El agua y los cultivos
Más allá de los temblores, en la Argentina se registran otro tipo de fenómenos extremos: inundaciones y sequías. “Se incrementan en la zona este de nuestro territorio. Las inundaciones se deben en muchos casos al desborde de ríos como el Paraná o el Uruguay, no necesariamente a causa de lluvias registradas en el país sino en las altas cuencas de los mismos, que se encuentran en los países limítrofes –indica Rebello–. Son previsibles en la medida que existan sistemas de alarma, como sucede en las cuencas del Paraná y del Río de la Plata. Si bien resulta difícil defender los cultivos, estamos hablando de regiones cuyos campos son afectados al uso ganadero. Una advertencia a tiempo brinda la oportunidad de mover la hacienda, y así evitar o disminuir las pérdidas. El problema de la falta de lluvias es parte de la variabilidad natural. A veces influye ‘La Corriente del Niño’ o ‘La Corriente de la Niña’, ambas en el Océano Pacífico; también hay forzantes locales, como la actividad en el Océano Atlántico. Sabemos que el motor de la atmósfera es mayormente la dinámica de los mares: su calentamiento, su enfriamiento, sus cambios de presión, de salinidad. Y también aparecen el granizo, las heladas o las nevadas excesivas, pero no son tan generalizados”.

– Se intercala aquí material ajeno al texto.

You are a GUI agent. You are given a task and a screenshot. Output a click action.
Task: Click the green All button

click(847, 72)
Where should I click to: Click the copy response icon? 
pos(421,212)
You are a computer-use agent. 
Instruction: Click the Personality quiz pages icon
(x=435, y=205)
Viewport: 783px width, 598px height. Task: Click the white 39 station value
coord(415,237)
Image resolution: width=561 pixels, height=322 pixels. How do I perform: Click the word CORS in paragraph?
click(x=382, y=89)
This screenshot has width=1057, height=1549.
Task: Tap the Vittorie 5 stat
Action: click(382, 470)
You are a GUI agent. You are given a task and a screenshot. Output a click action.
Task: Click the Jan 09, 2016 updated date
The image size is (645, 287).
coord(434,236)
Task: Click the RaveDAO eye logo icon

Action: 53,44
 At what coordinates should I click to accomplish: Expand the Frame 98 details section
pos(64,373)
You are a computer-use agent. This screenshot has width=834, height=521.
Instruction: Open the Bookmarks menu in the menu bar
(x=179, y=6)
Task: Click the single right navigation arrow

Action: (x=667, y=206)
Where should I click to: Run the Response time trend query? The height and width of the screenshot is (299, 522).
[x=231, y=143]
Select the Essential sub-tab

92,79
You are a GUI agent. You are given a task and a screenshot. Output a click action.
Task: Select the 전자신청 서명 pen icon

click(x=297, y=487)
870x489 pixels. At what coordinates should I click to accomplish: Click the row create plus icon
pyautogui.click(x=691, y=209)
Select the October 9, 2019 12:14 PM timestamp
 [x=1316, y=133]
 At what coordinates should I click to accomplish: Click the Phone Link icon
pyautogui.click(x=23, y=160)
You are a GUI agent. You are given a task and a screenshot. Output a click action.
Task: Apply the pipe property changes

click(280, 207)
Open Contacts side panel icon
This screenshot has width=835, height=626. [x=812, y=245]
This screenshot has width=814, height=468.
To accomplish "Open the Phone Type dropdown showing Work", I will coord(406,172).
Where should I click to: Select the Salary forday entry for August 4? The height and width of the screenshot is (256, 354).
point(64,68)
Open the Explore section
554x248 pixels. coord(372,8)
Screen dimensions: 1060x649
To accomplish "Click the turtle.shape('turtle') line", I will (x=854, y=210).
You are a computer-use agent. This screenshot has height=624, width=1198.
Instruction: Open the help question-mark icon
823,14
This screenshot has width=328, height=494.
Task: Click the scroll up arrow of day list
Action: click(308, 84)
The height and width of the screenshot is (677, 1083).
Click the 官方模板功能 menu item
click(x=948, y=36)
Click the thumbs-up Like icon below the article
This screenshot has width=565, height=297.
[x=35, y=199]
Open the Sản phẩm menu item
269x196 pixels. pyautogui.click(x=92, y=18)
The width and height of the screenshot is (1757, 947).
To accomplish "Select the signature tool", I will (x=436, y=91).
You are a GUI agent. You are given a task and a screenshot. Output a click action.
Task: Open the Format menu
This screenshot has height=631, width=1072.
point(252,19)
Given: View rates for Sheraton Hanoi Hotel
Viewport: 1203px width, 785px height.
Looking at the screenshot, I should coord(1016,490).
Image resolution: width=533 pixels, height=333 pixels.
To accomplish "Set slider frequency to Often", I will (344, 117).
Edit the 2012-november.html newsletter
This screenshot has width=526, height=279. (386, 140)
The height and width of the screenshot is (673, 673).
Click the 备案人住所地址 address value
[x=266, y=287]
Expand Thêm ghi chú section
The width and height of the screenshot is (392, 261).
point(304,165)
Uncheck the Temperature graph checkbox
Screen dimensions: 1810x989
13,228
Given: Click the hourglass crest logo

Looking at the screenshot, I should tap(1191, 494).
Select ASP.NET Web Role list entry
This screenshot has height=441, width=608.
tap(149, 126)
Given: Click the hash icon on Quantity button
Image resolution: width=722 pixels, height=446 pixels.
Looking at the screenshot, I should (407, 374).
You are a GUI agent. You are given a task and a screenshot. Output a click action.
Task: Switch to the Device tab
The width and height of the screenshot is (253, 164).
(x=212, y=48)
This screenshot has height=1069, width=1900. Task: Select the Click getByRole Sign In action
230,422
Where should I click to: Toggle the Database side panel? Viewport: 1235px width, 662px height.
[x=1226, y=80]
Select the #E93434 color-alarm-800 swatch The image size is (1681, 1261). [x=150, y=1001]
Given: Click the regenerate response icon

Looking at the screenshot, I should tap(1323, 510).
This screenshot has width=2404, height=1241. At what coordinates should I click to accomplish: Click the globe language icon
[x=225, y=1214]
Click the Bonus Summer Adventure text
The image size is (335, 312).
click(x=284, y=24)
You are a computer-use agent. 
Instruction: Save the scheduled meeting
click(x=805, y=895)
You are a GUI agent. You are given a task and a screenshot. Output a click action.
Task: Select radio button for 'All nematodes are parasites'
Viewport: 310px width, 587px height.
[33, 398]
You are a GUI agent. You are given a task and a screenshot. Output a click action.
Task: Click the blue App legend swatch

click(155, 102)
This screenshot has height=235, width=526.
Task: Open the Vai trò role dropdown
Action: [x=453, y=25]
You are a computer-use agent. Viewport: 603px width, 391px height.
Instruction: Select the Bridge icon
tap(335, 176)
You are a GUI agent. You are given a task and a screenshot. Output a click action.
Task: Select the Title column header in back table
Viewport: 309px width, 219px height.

Se hace evidente la importancia de desarrollar e implementar programas de prevención adecuados (ver Un plan…) “Está demostrado que se trata de la manera más eficiente de disminuir las pérdidas humanas y económicas. Pero también hay que mejorar los sistemas de intervención. Programas que permitan actuar rápidamente una vez ocurrido el problema, para recuperar las zonas afectadas”, concluye Rebello.